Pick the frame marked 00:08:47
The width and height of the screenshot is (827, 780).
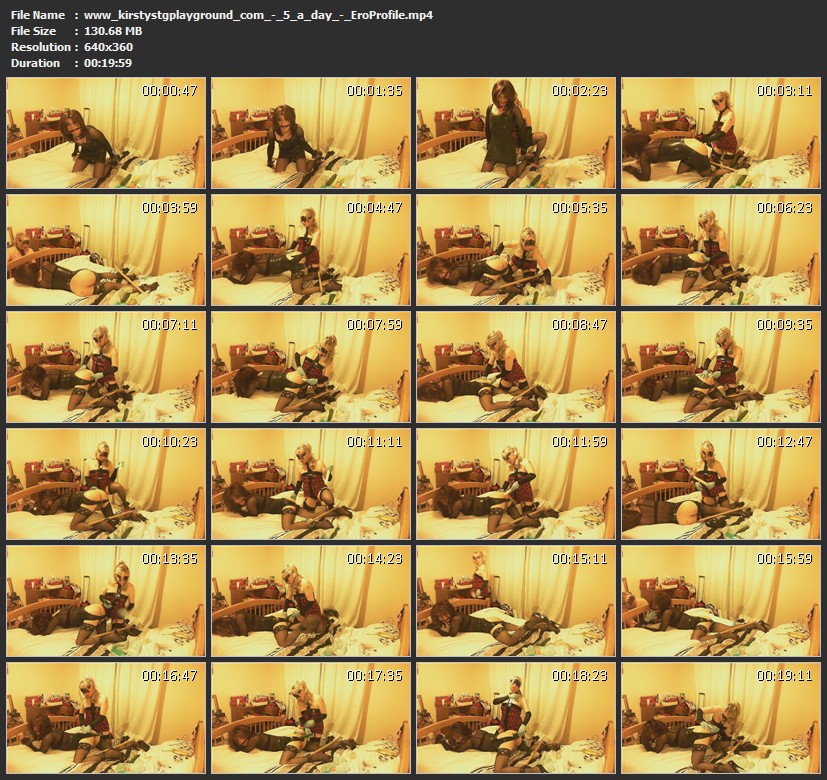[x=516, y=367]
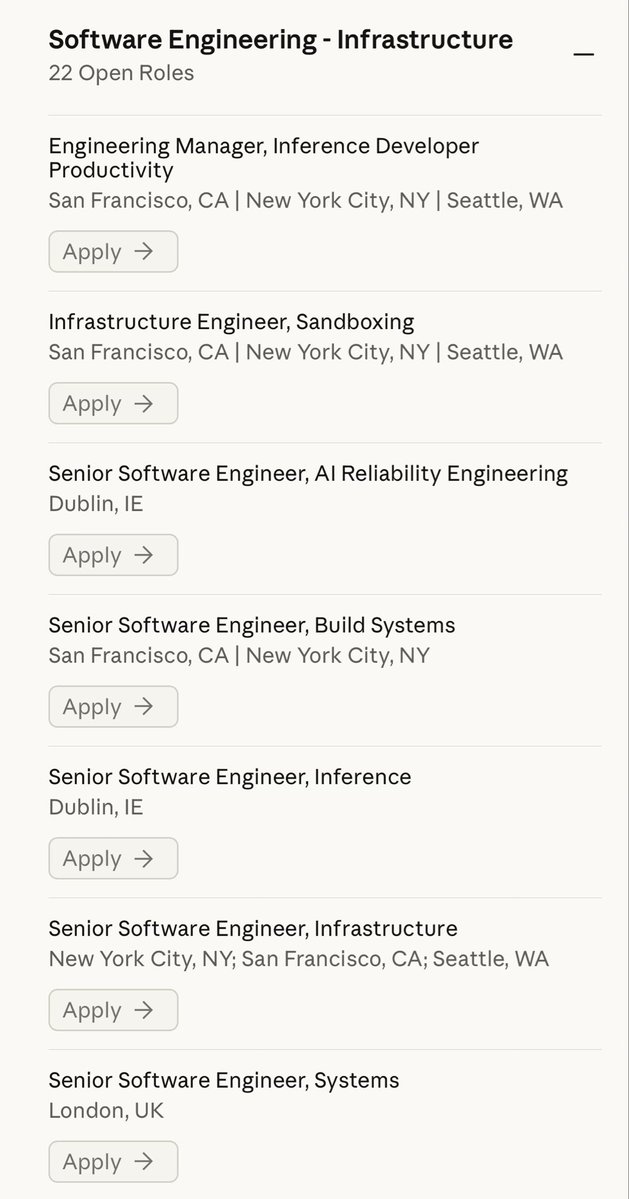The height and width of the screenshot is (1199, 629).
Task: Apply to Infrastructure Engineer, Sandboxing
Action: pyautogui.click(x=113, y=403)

^^^^

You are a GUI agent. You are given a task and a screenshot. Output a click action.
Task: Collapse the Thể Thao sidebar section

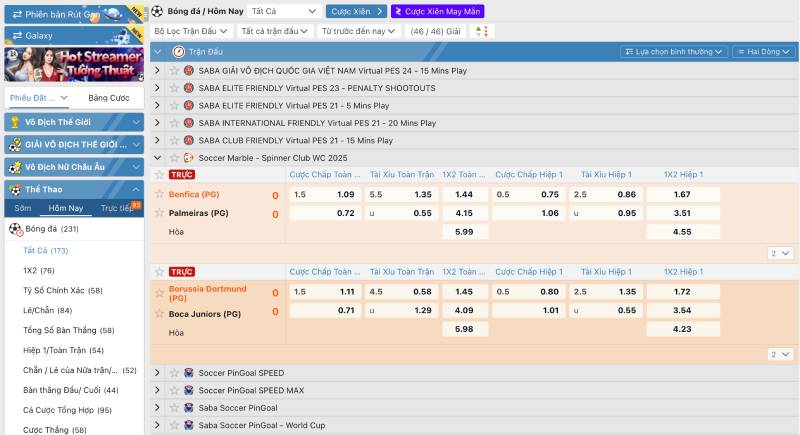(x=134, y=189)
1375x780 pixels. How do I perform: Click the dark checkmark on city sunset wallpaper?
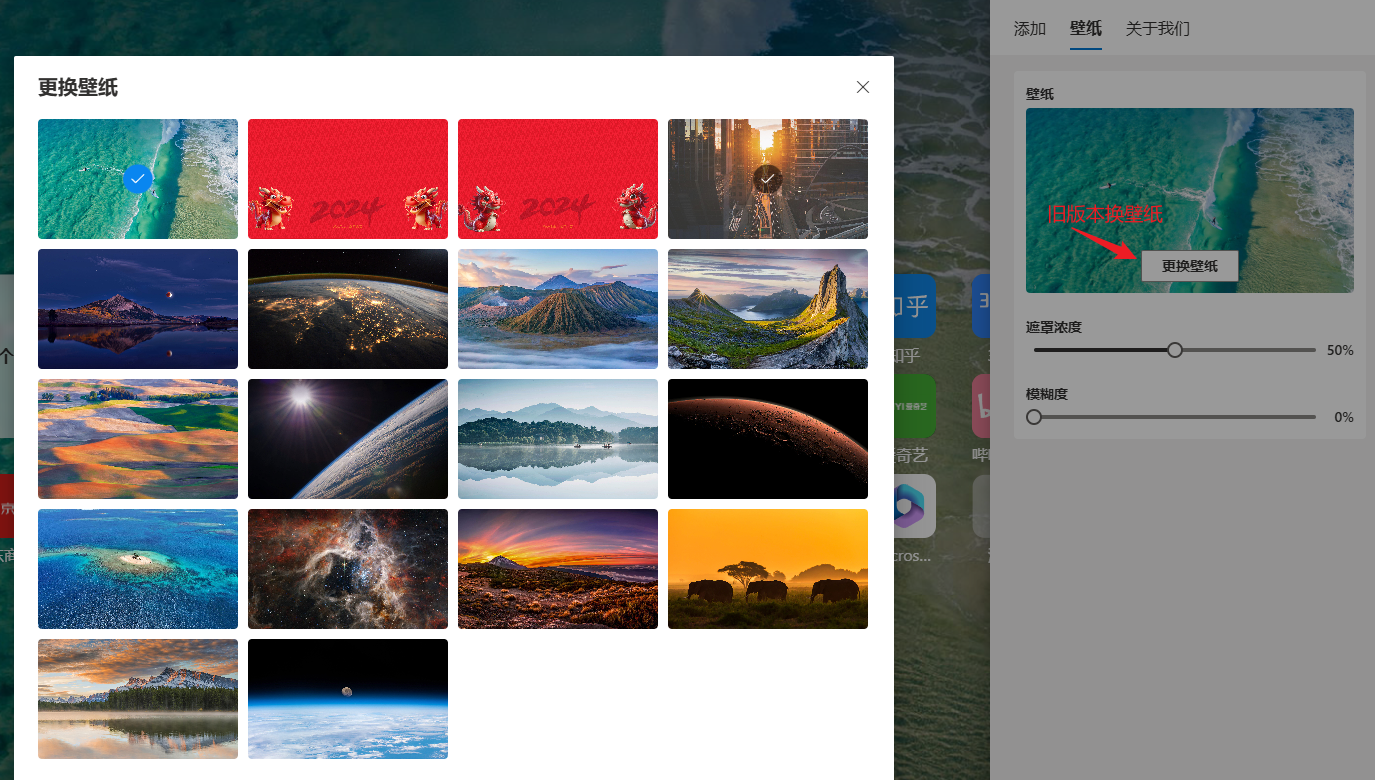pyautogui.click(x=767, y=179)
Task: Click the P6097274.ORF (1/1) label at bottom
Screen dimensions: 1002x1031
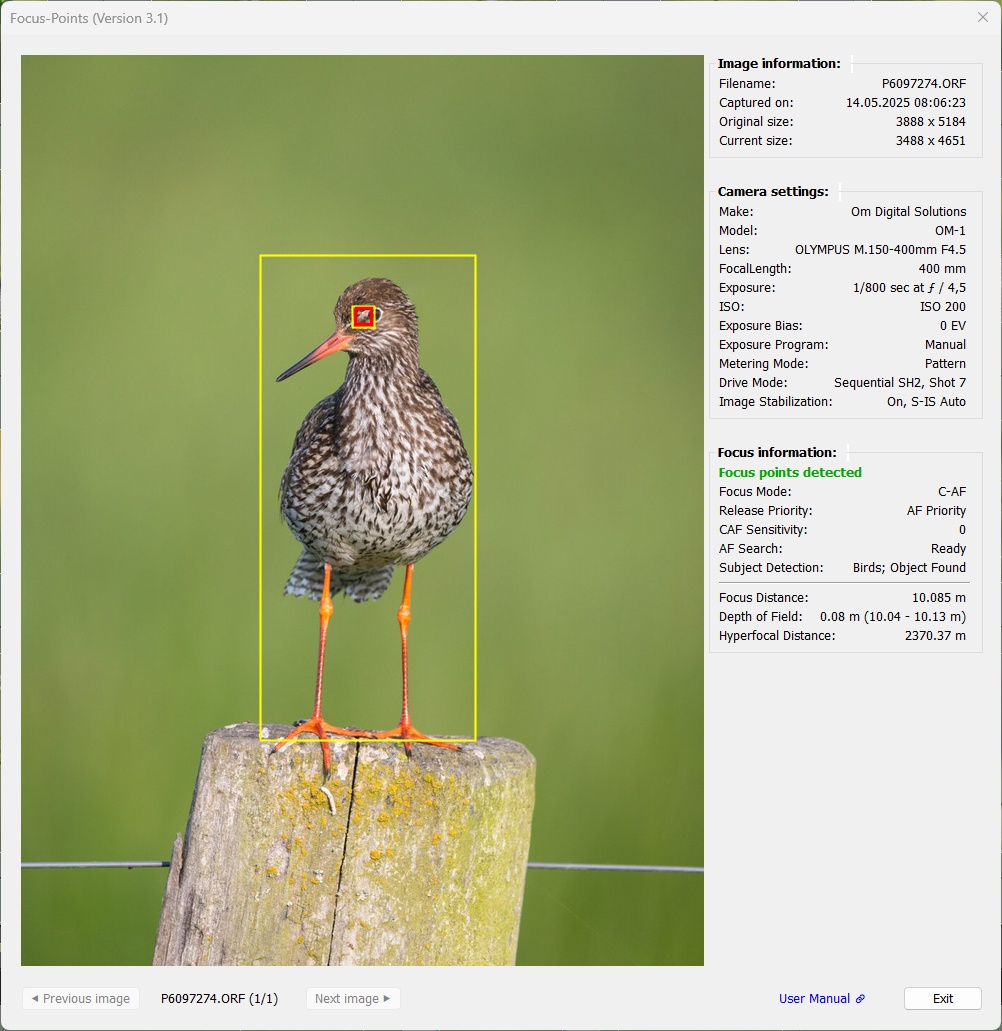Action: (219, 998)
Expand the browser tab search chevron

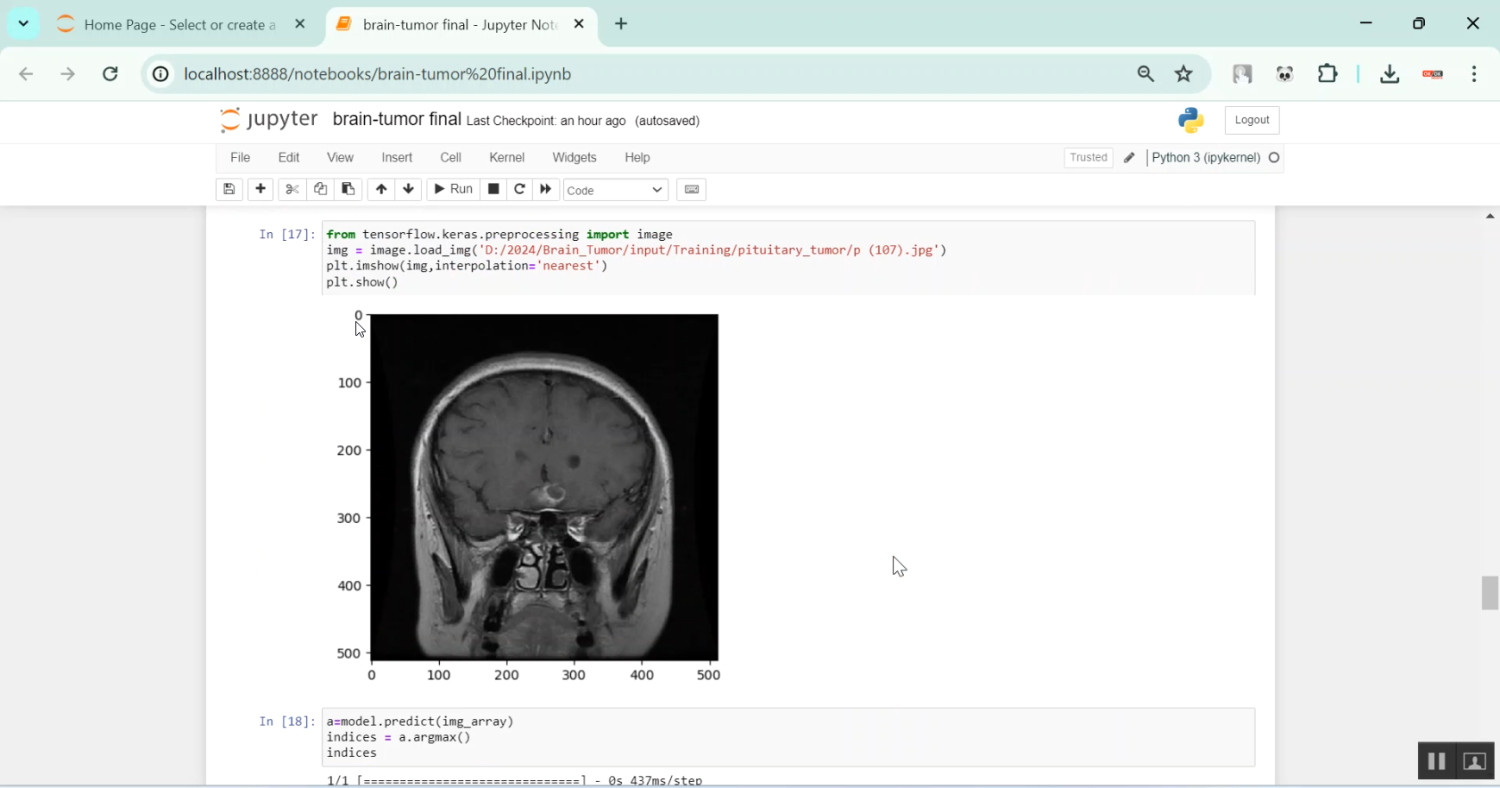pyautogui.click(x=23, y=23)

^^^^

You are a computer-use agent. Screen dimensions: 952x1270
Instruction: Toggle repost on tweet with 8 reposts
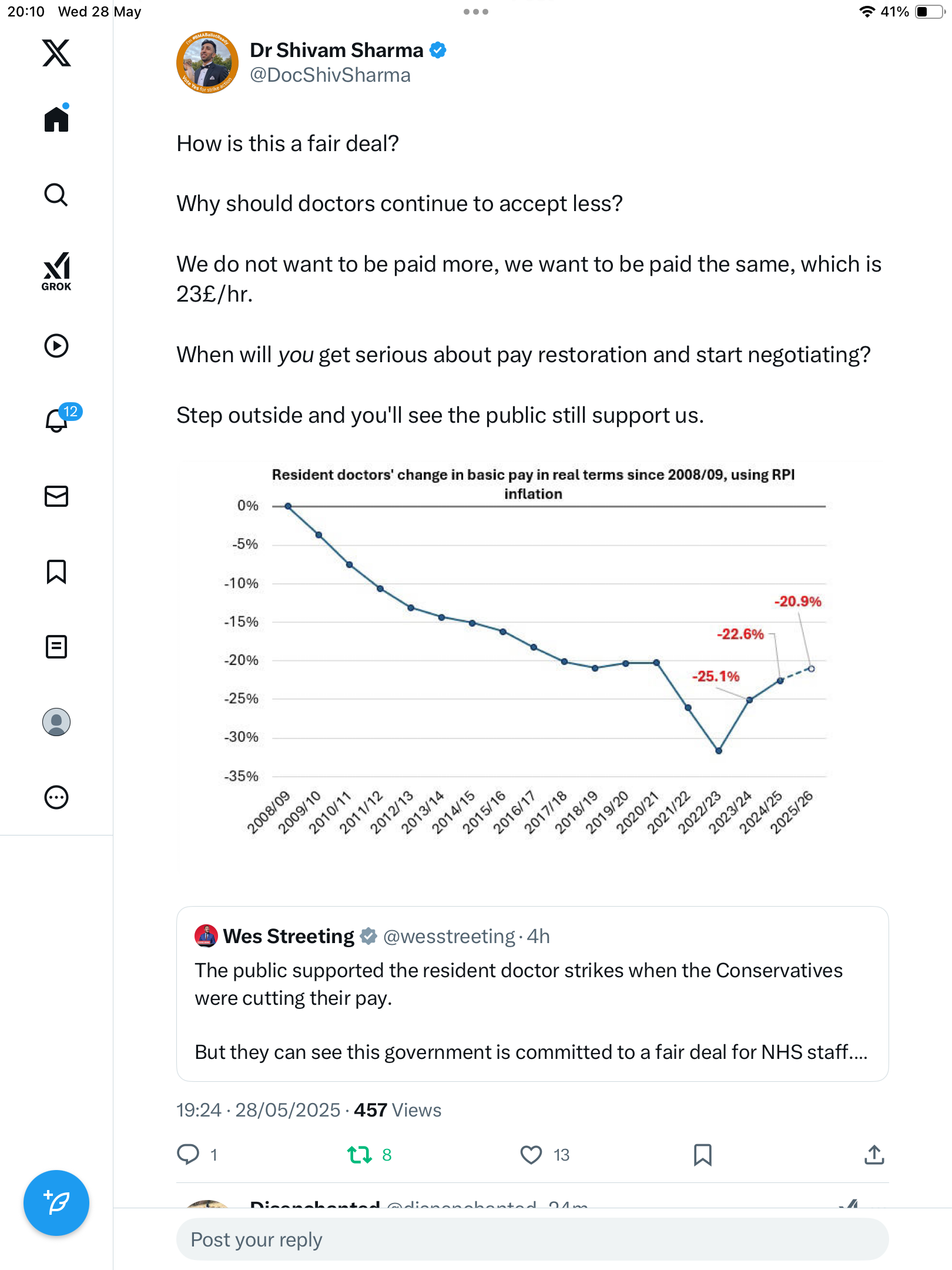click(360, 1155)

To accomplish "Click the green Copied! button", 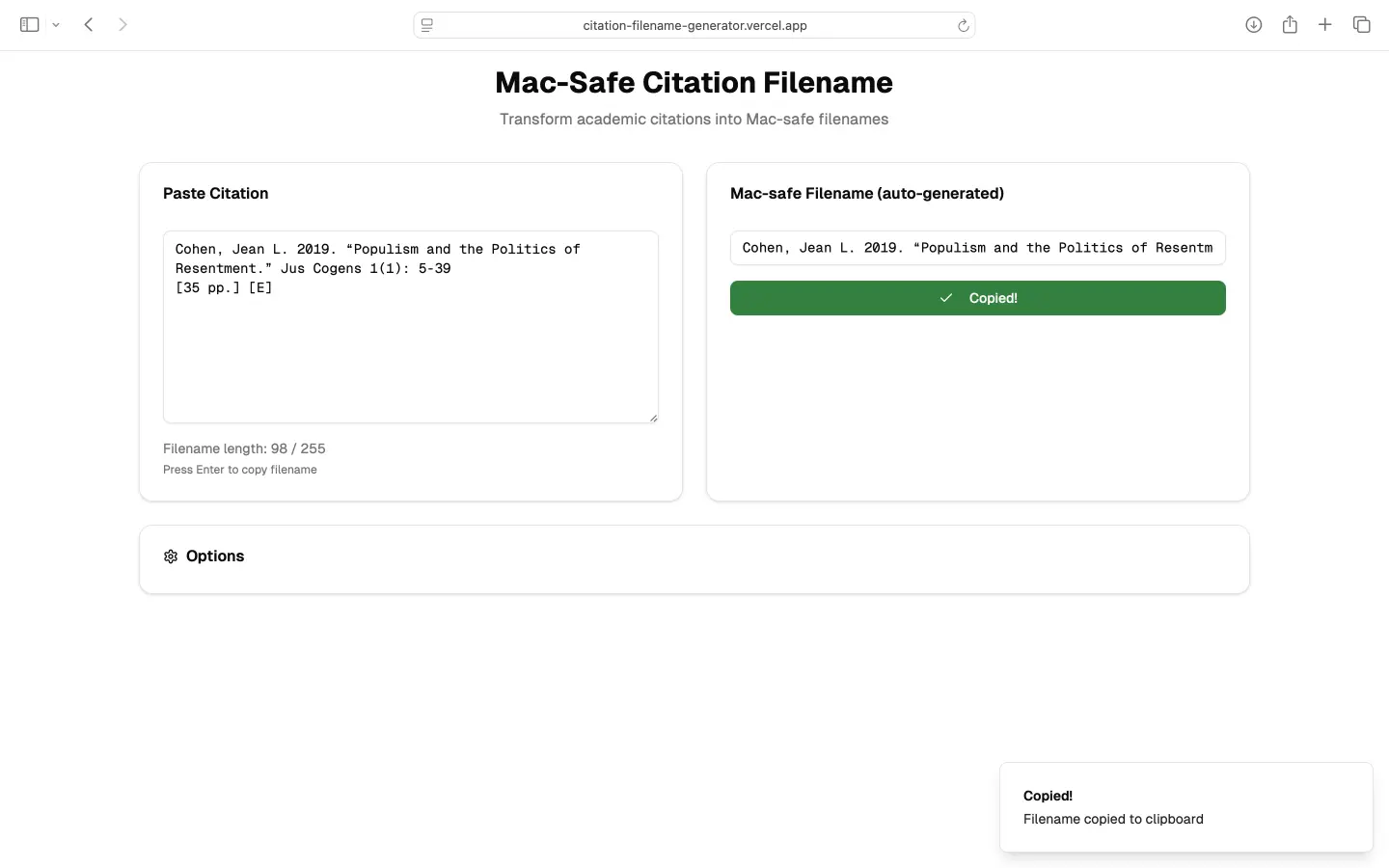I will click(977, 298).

^^^^

- [Problem to solve]:
List the lines from the line with "You are a GUI" to the line with "pyautogui.click(x=23, y=23)", both included, as a numbered list without blank lines. Omit the pictures.

- [Exercise output]:
1. You are a GUI agent. You are given a task and a screenshot. Output a click action.
2. Task: Collapse the Thể Thao sidebar section
3. (x=134, y=189)
4. 1375x780 pixels. How do I perform: Click the dark checkmark on city sunset wallpaper?
5. pyautogui.click(x=767, y=179)
6. Task: Click the P6097274.ORF (1/1) label at bottom
7. Screen dimensions: 1002x1031
8. Action: (219, 998)
9. Expand the browser tab search chevron
10. pyautogui.click(x=23, y=23)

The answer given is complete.